L'IA pour détecter et répondre aux menaces

Des outils permettant d'atteindre cet objectif, tels que Charlotte AI, récemment lancé par CrowdStrike, ont commencé à voir le jour. Ce dernier se présente comme un analyste de sécurité basé sur l'IA générative que les entreprises peuvent solliciter (en anglais et dans des dizaines d'autres langues). « De grands modèles linguistiques sont construits pour intégrer des connaissances provenant de sources de données externes, ainsi que des données générées par des technologies telles que notre plateforme Falcon », a fait savoir un porte-parole de CrowdStrike.

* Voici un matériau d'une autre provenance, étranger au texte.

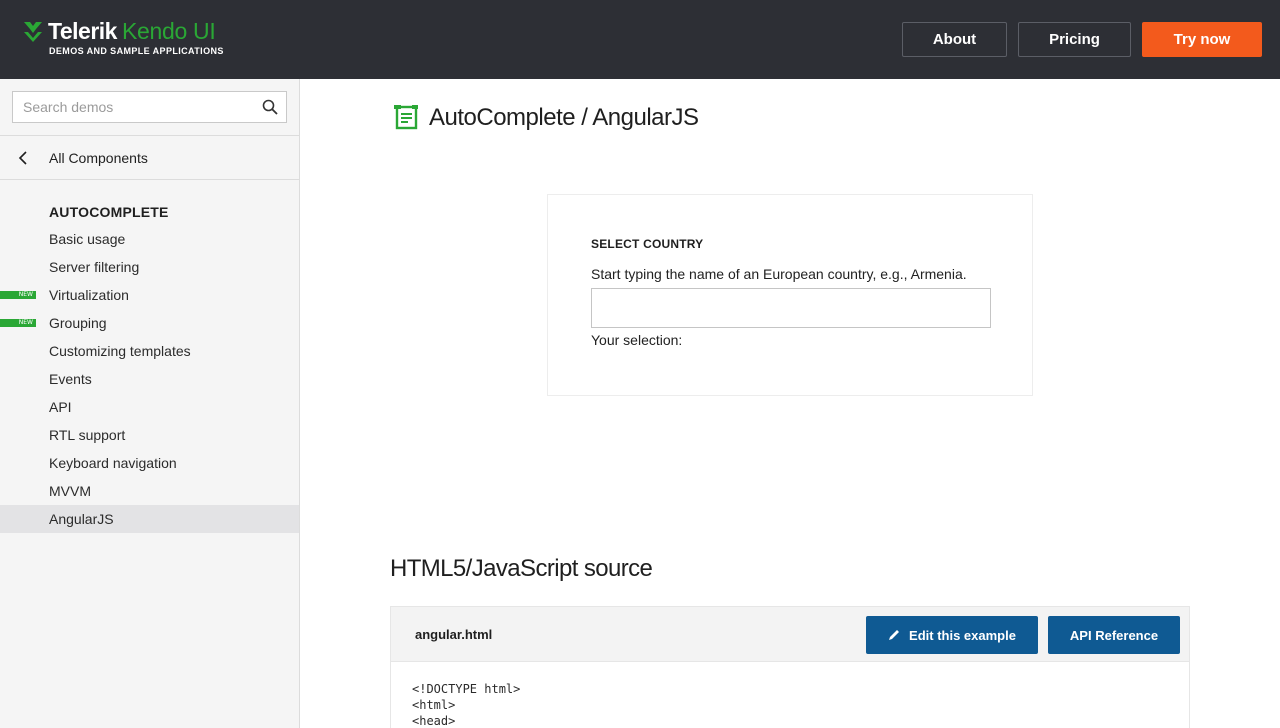  Describe the element at coordinates (454, 634) in the screenshot. I see `source-file-tab: angular.html` at that location.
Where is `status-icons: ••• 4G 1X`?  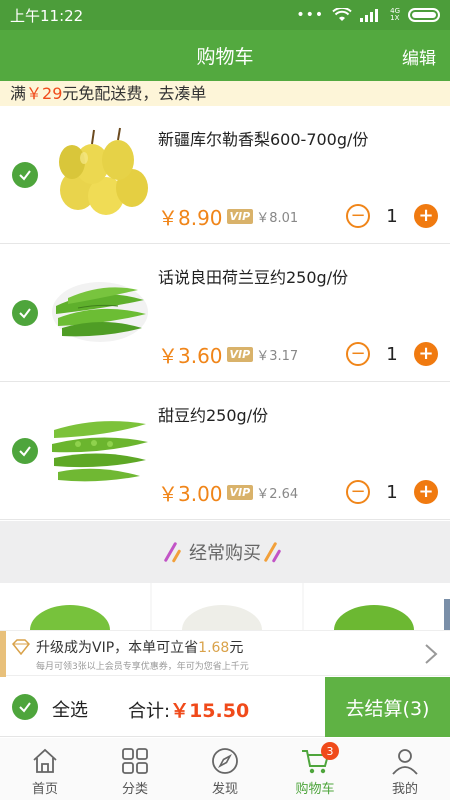
status-icons: ••• 4G 1X is located at coordinates (368, 15).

Dans ce contexte, pour tout membre d'une red team ou d'une blue team, se tenir au courant de l'évolution de l'IA devient une nécessité. Dans les années à venir, des outils de plus en plus sophistiqués seront utilisés tant sur le plan offensif que défensif. « Du côté offensif, nous pouvons nous attendre à voir des attaques plus avancées et automatisées, en plus des attaques d'ingénierie sociale de plus en plus sophistiquées telles que les deepfakes ou le phishing vocal », explique Brandon Kovacs. « Du côté défensif, nous pouvons nous attendre à ce que l'IA joue un rôle crucial dans la détection et la réponse aux menaces, et aide les analystes de sécurité à automatiser et à passer au crible de vastes ensembles de données pour identifier les menaces potentielles ». Comme ce dernier le prévoit, les pirates continueront d'utiliser les LLM et d'imaginer des moyens innovants pour infiltrer les organisations et enfreindre les règles de sécurité. Les équipes de sécurité doivent donc garder une longueur d'avance. En combinant l'intelligence humaine et les capacités de l'IA, red team et blue team pourront sans doute mieux contribuer à minimiser l'impact des cyberattaques.